Одно из пророчеств Коммера навсегда впечаталось в мою память. Я встретил его, прогуливаясь по Партнахкламме в день, когда все газеты пестрели новостями об очередном политическом убийстве, жертвой которого стал Вальтер Ратенау, еврей, министр иностранных дел. Как раз в то время антисемитские настроения в Германии приобретали серьезный размах, и с недавних пор повсюду в глаза бросались красные свастики и оскорбительные антиеврейские надписи, намалеванные на городских стенах и скалах вокруг Гармиша.

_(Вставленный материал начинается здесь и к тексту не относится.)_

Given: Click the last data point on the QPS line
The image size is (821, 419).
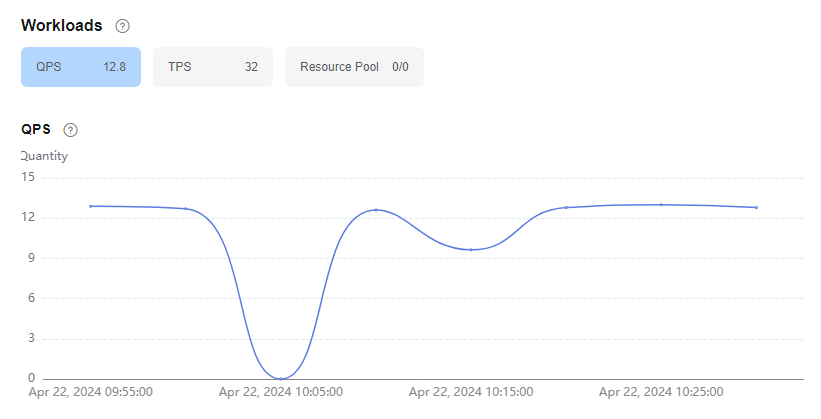Looking at the screenshot, I should click(756, 207).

Коммер сказал: «Грязные дела затеяли эти ваши друзья-монархисты. (Он сказал „монархисты“, так как термин „национал-социалист“ был еще практически неизвестен.) Этот их расовый романтизм приведет в никуда. Есть лишь одна опасность. Если появится какая-нибудь политическая партия с антисемитской программой во главе с фанатиком евреем или полукровным евреем, нам придется быть начеку. Потому что только такой человек сможет довести это дело до конца». Время показало, насколько он был прав.

Между годами в Гарварде и встречей с Гитлером прошло много времени, но в моем случае связь была самой прямой. В 1908 году я участвовал в шоу под названием «Факиры судьбы» в клубе «Пудинг по-быстрому», где я был одет в студенческое облачение прошлых веков, изображая голландскую девочку Гретхен Спутсфайфер. Другим участником представления был Уоррен Робинс. К 1922 году он занял высокую должность в американском посольстве в Берлине, а я в то время уже около года жил в Мюнхене. Я уже встречался с ним не так давно, а во вторую неделю ноября он мне позвонил по телефону.

«Слушай, Ханфи, – сказал он, – что у вас там в Баварии происходит?» Мне пришлось рассказать ему, что, честно говоря, я не знаю. Вся страна в те неспокойные послевоенные годы представляла собой арену политической агитации, и мне не слишком хотелось пытаться держать руку на пульсе событий. «Ну, мы посылаем туда нашего молодого военного атташе, капитана Трумэна-Смита, чтобы он у вас осмотрелся, – продолжил он. – Позаботься о нем и представь его некоторым людям, хорошо?»

Трумэн-Смит оказался очень приятным молодым офицером лет тридцати, выпускником Йеля, но, несмотря на это, я был с ним приветлив[16]. Я дал ему письмо к Паулю Николаусу Косману, редактору Münchner Neueste Nachrichten, и пригласил его к себе на ланч, когда ему будет удобно. Должен сказать, он работал как муравей. За несколько дней он встретился с наследным принцем Руппрехтом, Людендорфом[17], фон Каром[18], графом Лерхенфельдом и другими людьми, которые входили в высшие государственные круги. Вскоре он уже знал о политической ситуации в Баварии больше, чем я.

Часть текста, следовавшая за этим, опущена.